The C.O. said he had no advice, but would enquire. Percy then said, "May I have the privileges of the Mess, sir?" The C.O. said "I suppose so." So Percy for nearly a week had no duty and time to drink and relate how pleased old so and so, etc., of his early days in the British Army (now of senior rank on his court-martial) were to see him and to learn of his service with the Canadians.
In the Cambrai battle Percy Beaumont gave splendid service. I recall him whistling his men and yelling "Taxi," when I'd pointed out the map locations, heads bobbing up and down and men moving quickly under his shrewd assessment of terrain and enemy shelling incidents. Later in the attack, he retrieved a bottle of rum from Lt. Mills just killed saying to me "Mills followed that tank too closely, risky to get too close but I had to get this water-bottle!" He offered me a drink but I noticed the mud and gore and it was unappetizing.

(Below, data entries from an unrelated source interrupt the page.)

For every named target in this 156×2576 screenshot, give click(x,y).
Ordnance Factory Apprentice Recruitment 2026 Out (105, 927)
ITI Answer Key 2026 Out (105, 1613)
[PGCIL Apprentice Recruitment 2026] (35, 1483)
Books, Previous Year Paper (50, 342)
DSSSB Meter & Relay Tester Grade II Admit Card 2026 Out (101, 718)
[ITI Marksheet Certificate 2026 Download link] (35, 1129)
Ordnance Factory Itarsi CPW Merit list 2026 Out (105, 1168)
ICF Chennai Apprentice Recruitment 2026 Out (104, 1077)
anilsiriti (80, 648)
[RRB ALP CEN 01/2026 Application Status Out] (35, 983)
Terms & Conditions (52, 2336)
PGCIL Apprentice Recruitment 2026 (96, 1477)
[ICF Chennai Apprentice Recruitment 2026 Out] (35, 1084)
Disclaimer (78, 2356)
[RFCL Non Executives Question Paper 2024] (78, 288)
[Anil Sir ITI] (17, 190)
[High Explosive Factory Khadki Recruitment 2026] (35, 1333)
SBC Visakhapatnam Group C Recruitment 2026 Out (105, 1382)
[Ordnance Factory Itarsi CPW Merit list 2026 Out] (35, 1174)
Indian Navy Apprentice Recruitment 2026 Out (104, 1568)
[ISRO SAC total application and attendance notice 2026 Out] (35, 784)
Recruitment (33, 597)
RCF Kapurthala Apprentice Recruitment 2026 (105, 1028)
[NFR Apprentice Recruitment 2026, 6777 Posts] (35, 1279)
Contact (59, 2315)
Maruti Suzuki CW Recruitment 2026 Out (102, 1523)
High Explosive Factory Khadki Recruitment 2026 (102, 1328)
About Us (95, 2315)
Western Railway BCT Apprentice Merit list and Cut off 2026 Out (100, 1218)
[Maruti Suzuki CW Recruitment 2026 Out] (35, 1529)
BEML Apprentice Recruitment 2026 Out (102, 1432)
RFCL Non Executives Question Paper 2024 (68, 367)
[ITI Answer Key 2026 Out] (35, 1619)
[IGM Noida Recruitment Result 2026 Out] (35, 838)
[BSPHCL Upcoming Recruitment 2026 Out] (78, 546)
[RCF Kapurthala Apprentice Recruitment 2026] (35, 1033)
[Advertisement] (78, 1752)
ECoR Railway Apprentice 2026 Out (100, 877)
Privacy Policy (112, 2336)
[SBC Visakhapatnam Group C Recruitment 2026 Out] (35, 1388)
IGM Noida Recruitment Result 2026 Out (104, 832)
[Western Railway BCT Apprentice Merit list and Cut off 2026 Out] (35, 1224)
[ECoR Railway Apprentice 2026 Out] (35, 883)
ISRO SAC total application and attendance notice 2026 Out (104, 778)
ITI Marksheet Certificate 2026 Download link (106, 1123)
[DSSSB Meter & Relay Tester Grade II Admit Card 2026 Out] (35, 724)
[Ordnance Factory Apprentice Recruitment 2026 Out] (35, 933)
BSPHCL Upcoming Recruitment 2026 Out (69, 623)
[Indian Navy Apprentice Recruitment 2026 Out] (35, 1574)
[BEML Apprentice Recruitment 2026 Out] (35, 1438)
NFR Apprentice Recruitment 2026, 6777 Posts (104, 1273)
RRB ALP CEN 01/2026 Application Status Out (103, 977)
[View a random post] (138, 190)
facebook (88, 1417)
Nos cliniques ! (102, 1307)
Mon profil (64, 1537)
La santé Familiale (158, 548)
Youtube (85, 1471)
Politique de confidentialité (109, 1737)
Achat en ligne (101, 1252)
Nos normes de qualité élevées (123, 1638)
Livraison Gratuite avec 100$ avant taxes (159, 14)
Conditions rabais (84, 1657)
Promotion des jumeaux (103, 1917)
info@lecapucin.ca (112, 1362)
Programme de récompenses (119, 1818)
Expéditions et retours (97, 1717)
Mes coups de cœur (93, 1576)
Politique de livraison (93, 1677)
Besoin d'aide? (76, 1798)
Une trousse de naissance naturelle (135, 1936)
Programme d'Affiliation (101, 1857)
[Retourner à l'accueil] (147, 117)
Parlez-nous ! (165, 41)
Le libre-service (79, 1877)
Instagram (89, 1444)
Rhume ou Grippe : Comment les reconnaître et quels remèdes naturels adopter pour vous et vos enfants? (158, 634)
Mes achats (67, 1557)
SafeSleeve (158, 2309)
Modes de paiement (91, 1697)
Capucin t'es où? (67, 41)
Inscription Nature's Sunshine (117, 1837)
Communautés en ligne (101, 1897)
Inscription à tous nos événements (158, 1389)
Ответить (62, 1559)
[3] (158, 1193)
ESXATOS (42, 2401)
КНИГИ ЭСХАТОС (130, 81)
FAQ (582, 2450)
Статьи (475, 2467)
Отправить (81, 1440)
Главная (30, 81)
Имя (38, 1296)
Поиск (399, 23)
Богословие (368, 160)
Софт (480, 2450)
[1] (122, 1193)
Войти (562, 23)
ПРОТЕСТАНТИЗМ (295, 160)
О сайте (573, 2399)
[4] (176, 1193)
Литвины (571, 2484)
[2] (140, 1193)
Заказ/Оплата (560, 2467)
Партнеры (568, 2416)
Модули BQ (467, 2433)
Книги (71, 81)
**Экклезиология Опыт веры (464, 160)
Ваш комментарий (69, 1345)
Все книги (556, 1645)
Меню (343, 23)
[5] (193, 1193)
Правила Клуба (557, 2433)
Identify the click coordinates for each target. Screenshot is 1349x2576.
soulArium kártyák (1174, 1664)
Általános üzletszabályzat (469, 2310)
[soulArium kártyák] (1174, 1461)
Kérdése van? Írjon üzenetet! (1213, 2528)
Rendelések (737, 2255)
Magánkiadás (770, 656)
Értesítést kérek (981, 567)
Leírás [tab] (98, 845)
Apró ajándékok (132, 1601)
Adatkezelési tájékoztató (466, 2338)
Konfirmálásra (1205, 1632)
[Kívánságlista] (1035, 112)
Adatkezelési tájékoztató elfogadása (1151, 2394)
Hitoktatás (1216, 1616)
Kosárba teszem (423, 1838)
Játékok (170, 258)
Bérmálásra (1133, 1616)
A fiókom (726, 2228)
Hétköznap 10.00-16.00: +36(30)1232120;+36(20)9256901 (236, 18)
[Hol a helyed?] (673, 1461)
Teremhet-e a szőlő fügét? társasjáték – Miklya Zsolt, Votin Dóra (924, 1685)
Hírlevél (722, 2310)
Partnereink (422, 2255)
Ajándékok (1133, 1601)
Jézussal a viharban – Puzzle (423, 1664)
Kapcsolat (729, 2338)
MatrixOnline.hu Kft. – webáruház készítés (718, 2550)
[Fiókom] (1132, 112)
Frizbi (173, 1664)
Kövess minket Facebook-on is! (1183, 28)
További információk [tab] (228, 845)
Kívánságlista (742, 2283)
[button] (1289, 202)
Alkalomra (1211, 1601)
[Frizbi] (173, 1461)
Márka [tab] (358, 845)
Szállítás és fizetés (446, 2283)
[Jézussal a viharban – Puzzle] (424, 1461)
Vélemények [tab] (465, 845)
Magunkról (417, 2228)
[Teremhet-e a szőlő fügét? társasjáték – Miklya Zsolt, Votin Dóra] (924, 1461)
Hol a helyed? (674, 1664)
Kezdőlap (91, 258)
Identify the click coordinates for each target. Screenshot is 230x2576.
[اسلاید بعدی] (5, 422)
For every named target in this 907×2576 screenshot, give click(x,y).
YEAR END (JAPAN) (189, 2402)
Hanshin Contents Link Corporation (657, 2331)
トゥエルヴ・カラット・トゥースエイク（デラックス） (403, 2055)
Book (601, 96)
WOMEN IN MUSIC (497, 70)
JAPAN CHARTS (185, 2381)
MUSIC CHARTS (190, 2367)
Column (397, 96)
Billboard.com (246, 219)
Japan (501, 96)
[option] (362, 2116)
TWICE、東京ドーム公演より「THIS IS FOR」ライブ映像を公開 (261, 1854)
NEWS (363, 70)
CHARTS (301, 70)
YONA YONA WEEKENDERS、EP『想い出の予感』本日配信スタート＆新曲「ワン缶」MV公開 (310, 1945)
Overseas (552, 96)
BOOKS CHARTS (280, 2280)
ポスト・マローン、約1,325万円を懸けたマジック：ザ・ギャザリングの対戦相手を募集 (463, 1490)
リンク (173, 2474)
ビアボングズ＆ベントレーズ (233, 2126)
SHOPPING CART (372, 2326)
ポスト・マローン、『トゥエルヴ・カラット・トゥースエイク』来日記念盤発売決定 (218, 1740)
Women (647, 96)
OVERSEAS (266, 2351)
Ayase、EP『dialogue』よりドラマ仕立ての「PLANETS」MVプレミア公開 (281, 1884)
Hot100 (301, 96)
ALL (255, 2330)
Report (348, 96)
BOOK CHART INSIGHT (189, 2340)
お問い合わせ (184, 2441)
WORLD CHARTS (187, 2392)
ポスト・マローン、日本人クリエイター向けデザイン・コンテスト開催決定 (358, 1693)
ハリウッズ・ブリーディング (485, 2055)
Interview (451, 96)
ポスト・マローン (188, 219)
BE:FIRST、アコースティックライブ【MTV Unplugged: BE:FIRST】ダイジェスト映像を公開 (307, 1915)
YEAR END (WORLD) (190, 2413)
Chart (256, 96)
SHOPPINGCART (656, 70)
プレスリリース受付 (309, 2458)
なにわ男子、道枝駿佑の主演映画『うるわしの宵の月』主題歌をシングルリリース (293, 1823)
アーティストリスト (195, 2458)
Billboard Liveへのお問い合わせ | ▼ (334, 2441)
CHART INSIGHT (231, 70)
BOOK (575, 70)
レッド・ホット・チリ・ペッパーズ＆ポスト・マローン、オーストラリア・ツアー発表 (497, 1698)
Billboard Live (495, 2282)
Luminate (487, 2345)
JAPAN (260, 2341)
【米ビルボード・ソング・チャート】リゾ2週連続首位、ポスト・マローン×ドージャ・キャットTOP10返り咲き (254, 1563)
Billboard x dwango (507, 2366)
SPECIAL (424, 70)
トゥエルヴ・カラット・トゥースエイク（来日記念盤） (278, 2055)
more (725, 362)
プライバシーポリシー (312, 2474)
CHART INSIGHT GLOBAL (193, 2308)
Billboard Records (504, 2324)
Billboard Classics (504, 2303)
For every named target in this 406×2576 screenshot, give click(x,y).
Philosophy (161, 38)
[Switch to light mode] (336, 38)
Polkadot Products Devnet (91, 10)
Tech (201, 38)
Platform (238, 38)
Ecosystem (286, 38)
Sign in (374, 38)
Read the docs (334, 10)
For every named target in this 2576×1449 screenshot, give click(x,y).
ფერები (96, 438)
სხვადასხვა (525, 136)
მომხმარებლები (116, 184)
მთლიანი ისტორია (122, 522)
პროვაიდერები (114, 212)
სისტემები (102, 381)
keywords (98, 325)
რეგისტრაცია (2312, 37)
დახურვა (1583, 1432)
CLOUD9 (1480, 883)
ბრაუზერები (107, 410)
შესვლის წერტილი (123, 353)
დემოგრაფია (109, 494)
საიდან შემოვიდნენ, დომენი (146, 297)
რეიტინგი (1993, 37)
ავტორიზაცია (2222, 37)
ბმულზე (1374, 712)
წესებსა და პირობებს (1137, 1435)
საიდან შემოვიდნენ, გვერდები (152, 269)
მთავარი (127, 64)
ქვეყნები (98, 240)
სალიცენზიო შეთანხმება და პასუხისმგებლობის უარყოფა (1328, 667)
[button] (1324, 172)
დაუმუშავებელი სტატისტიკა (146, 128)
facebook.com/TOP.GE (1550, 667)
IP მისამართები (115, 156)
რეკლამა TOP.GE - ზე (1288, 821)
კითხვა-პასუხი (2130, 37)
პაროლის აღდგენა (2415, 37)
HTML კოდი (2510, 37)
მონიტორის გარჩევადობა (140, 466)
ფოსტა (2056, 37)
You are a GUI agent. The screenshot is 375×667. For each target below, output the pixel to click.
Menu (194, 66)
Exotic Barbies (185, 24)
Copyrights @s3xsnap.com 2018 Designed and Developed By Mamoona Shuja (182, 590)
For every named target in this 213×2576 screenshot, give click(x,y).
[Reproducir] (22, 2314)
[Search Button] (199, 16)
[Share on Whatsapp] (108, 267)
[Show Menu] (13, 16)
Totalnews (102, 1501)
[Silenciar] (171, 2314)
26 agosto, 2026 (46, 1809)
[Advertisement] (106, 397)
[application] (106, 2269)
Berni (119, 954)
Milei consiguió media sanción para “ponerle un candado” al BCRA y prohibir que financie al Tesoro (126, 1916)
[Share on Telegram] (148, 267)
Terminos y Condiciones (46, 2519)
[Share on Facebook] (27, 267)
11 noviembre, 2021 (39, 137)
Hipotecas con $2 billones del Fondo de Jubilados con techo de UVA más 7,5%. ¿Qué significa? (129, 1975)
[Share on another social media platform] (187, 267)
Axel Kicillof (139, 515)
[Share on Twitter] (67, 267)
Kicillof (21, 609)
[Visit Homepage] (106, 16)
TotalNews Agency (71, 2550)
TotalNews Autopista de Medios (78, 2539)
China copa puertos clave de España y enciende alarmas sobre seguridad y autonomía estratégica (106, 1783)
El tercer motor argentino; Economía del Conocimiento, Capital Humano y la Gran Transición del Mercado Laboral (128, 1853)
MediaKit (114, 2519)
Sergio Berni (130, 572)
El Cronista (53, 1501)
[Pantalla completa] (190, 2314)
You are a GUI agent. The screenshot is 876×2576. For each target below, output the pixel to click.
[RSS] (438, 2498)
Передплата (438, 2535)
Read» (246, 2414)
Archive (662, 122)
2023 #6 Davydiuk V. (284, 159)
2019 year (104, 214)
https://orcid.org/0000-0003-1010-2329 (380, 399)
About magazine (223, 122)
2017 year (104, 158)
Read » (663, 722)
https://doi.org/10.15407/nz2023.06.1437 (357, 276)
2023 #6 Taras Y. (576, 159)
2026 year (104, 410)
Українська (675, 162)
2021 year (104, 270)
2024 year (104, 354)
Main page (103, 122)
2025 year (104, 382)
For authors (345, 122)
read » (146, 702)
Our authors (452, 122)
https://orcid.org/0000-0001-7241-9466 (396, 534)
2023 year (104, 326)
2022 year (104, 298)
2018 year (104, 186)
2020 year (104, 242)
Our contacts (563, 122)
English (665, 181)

In 1918 I saw Percy Beaumont at Ripon ready to be demobbed. One day I found him outside of his hut having a haemorrhage into a pail held by his batman and saw him off in an ambulance to the hospital. After a week I heard bad news about him and hastened to see him to say "Good-bye" before repatriation to Canada. I found him cheerful, he remarked that doctors gave him only 3 months to live and that he had had his bed moved so that he could see the legs of the WAACS going by. In 1923, when studying at the Sorbonne, I had occasion in Paris to go to Cook's for currency exchange and ran into Percy Beaumont, bowler-hatted and debonair, with a whiff of whiskey on his breath, ready for a party had I been willing—still in trouble with authorities, blasting British Embassy officials who had been enquiring about his movements and activities in the Saar where French Army was in occupation. "Look" Percy said "I'm a millionaire" and showed me German money then depreciating like an avalanche. I had seen Percy Beaumont, when wounded at Cambrai, being borne on a stretcher by German prisoners, smoking a cigarette, and certainly in command in German. I wondered what he had really been up to that made the Embassy people inquisitive. It was my last sight of this old regular (but most irregular) British Army officer, yet I can use such words as duty, cool courage, about a part of his life in the Royal Canadian Regiment in battle and on the march.